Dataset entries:
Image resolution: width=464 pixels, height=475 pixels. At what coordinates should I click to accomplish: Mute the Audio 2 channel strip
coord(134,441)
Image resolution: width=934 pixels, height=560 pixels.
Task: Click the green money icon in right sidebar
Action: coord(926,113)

# ABOUT THIS TASK:
You are asked to transcribe all of the data above exactly.

# COMPLETED TASK:
Image resolution: width=464 pixels, height=475 pixels. At what coordinates should I click to accomplish: Mute the Audio 2 channel strip
coord(134,441)
Image resolution: width=934 pixels, height=560 pixels.
Task: Click the green money icon in right sidebar
Action: coord(926,113)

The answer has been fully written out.